I held that thought in my mind as we followed Toomer deep inside the wreck.
I know many divers that have penetrated The Thisetlegorm, and it has become par for the course on the safari boats; but I beg to differ that your average diver conducted a penetration quite like the one we did.
The chain of divers went: Paul, Dave, Me, Kerri, Laura, Geoff, Dimitris with Ben up the rear; and we delved deep into the Thistlegorm, lit only by 8 dive lights. My EOS really came to life!
I recognised some parts from the earlier dives, until we swam through a break in a bulkhead into the unknown. It was stimulation overload. We saw motorbikes, sidecars, rifles, boots, huge trucks, parts of aircraft and various other military paraphernalia.
After 20 minutes or so we ended up in a hold above rows of huge troop carrier type trucks. There was just enough room above the trucks and the roof of the hold to get a diver along, if in pretty much flat trim.
I recall at that point thinking; "Jesus, we're pretty far in here. I'm not sure I want to go much deeper." The problem with that thought process was, I couldn't find my way out; even if I did develop the testicles to leave on my own. I was at Toomer's mercy; I had no option but to continue following.

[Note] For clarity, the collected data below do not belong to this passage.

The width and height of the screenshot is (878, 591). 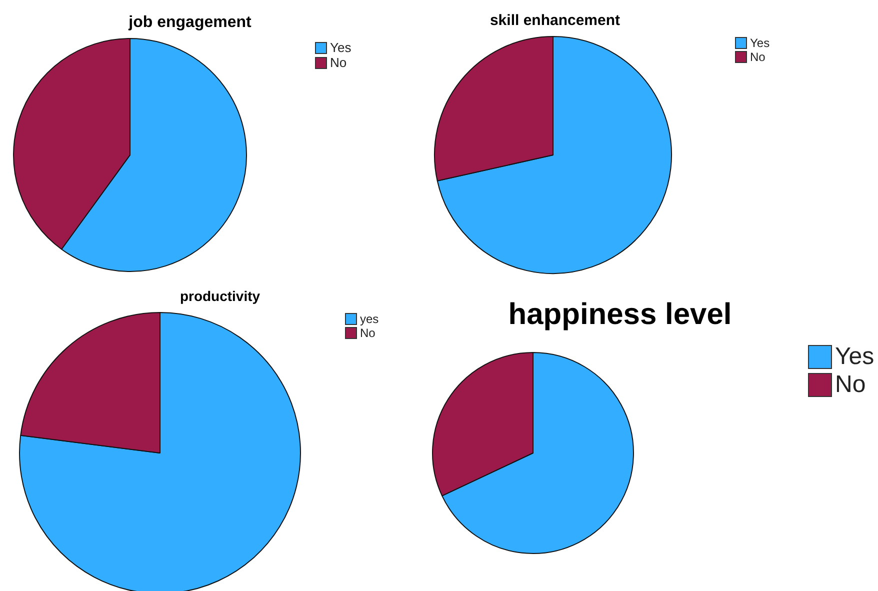 What do you see at coordinates (370, 319) in the screenshot?
I see `legend-label: yes` at bounding box center [370, 319].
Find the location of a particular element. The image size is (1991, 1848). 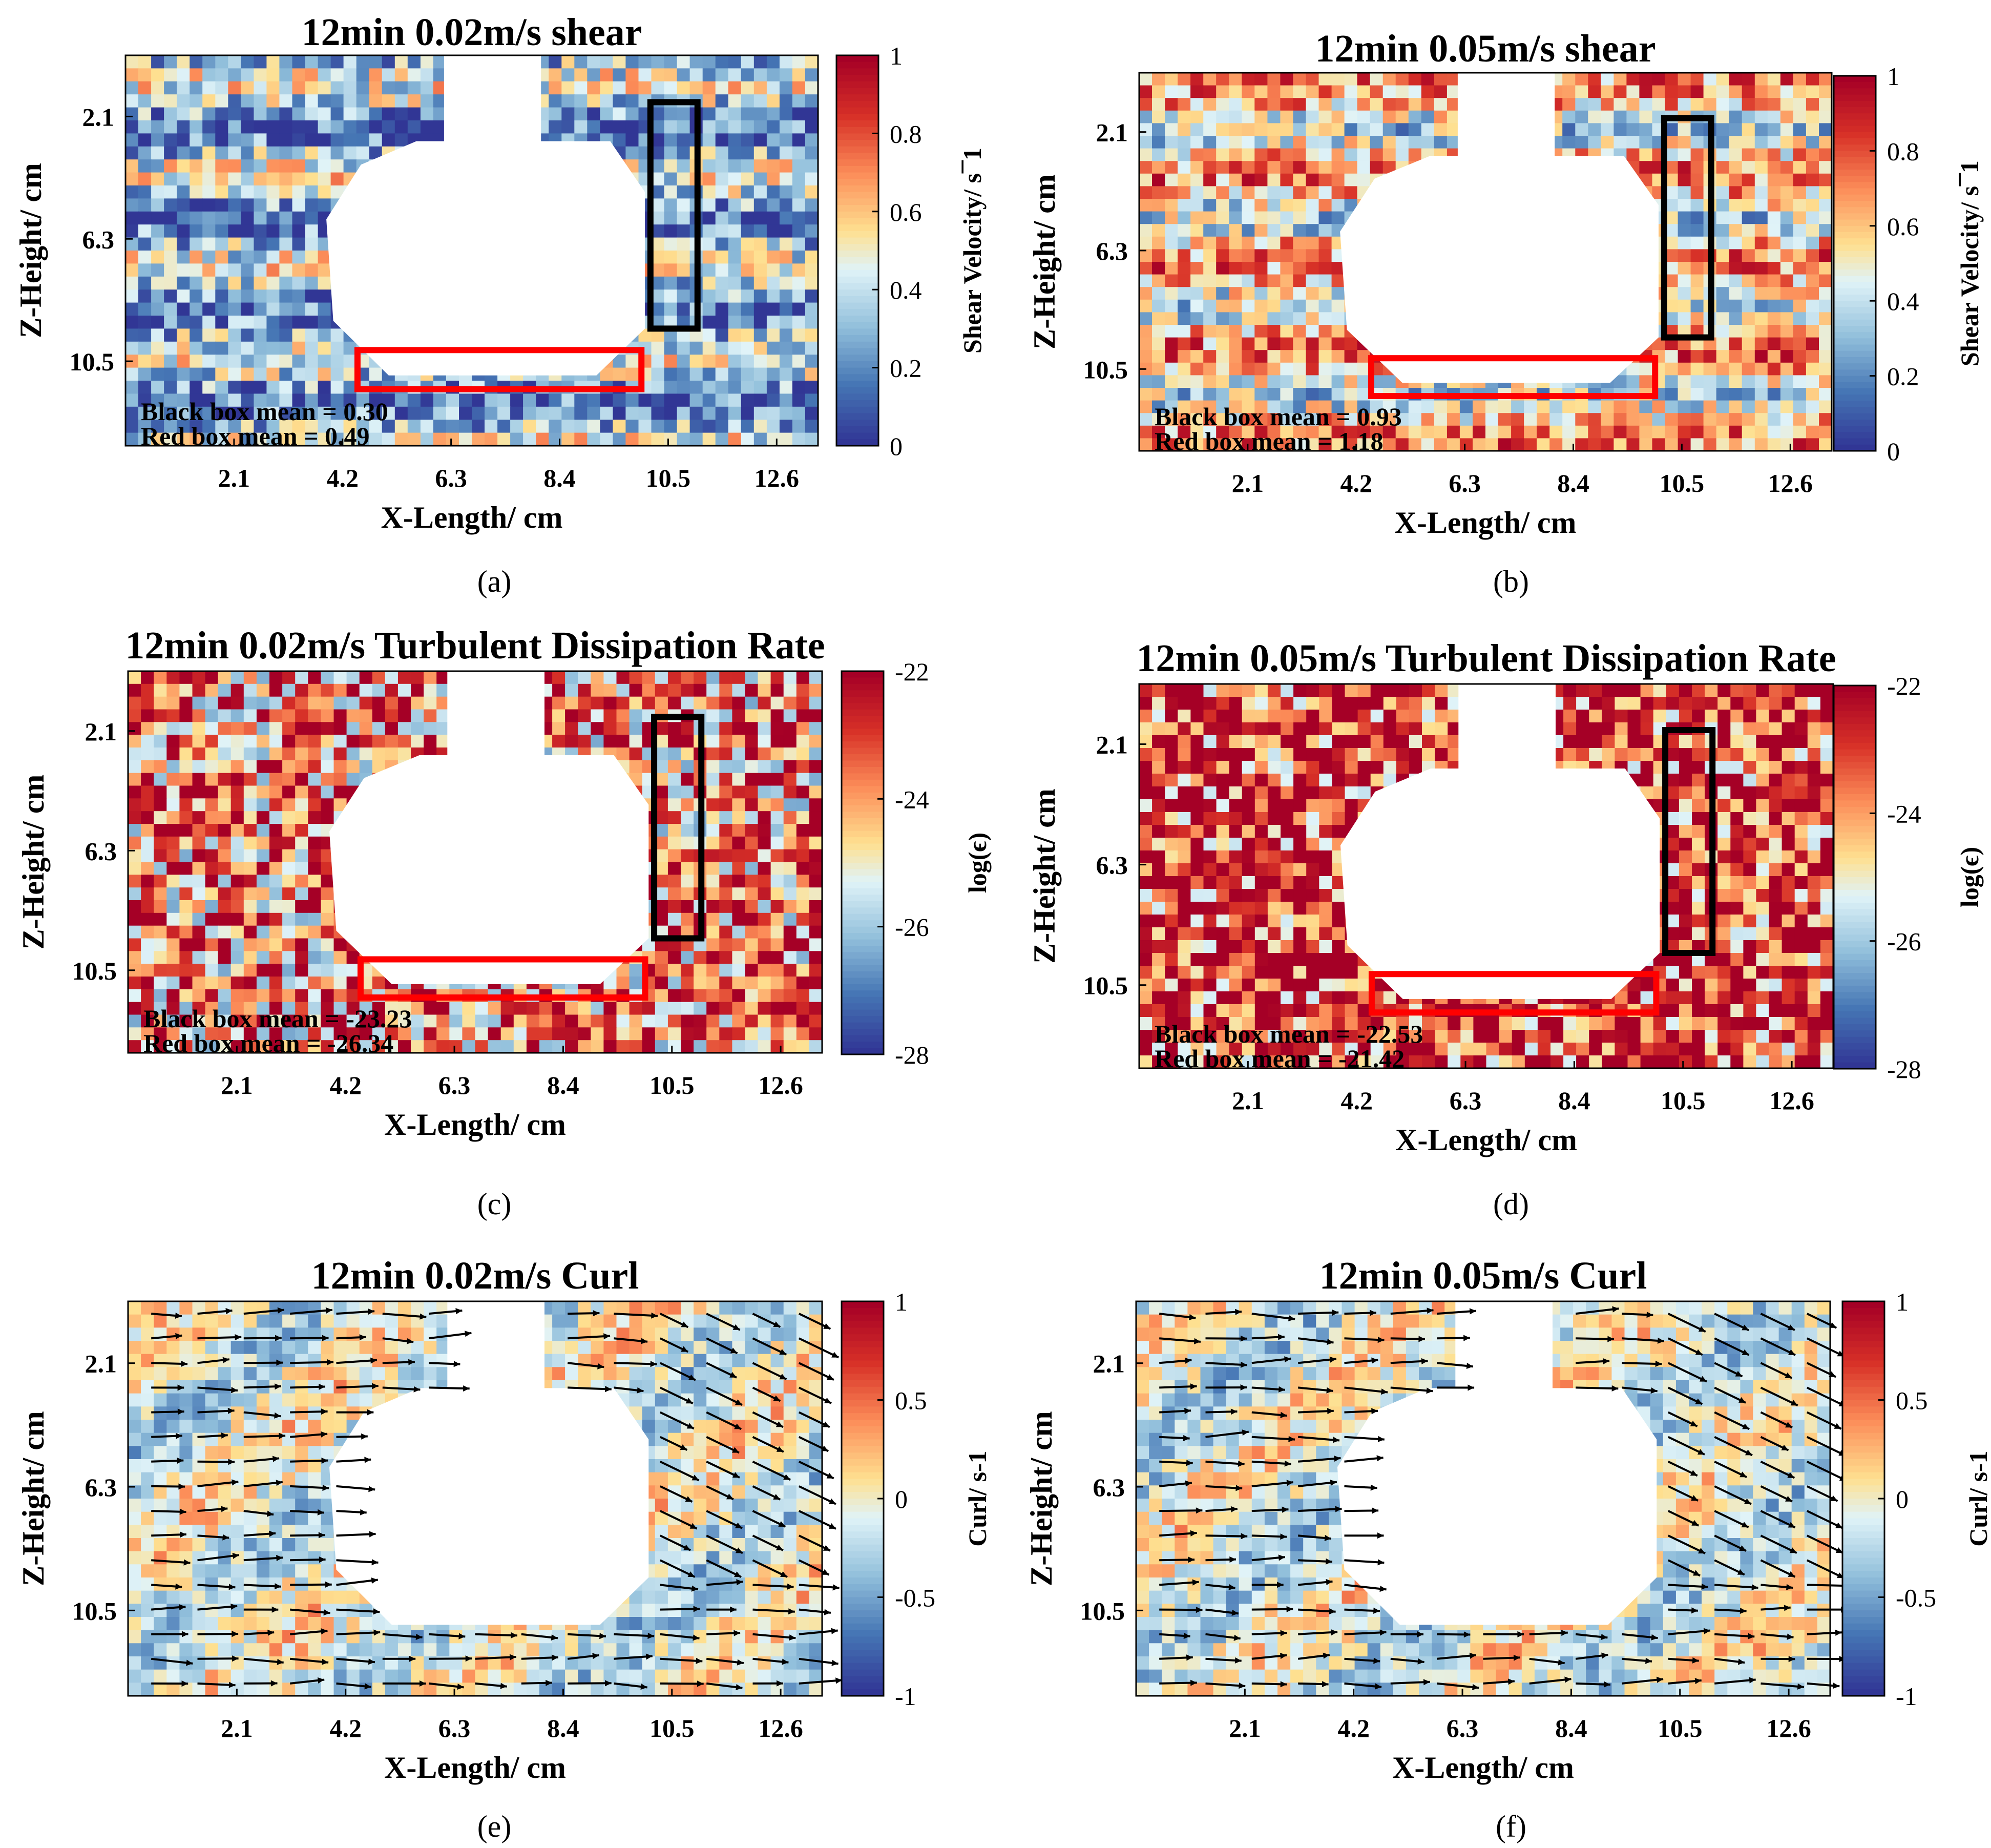

colorbar-tick-label: 0 is located at coordinates (1894, 452).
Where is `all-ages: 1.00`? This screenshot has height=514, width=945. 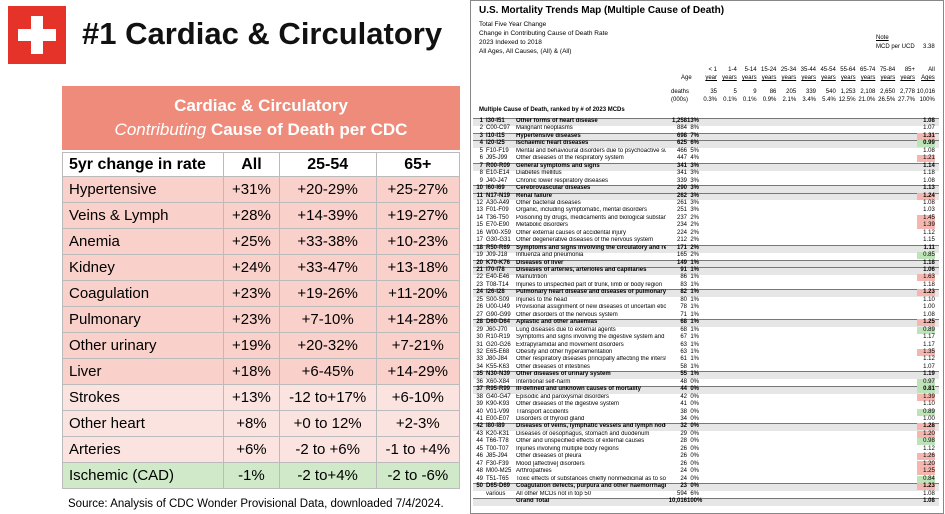
all-ages: 1.00 is located at coordinates (929, 419).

The Thistlegorm night dive became a little bit of an endurance test after that. I'm not a huge fan of long overheads, especially when I don't know where I’m going, or how to get out; add into the mix, I’m also a bit claustrophobic ... on land…
DON'T PANIC
I seemed to teeter somewhere between complete exhilaration, and absolute panic; for a further 35 mins.It appeared Paul would not be content until we had seen every square inch of metal inside of the wreck.
Entry points became tighter, and tighter. I had to help Dave as his light cord got caught, when he squeezed his rebreather through a particularly tight spot.
The clincher came when I saw Paul up ahead detaching his bailout cylinder, and throw it through a 'hole' in the bulkhead. My eyes widened, and I heard my own voice through the regulator; "He can get fucked if he thinks I’m taking my kit off."
Thankfully I could fit through twinset and all; but was glad I didn't have a stage bottle with me.
A few more squeezes, ups, downs, rounds, throughs, and unders, we finally exited into open water.
I have to admit I was bloody glad, and it felt like a breath of fresh air as our technical squad finned past the blank stares of a recreational group on the main deck. It did feel pretty cool though.
We all centred on the shot line, Paul waved a big OK once more, and we ascended.
The night dive was a perfect way to end a phenomenal day on SS Thistlegorm. I could happily spend a week on that wreck. It was absolutely huge, and I’m sure I missed plenty of cool stuff; but I saw a bloody good proportion of it in 3 dives spanning 189 minutes.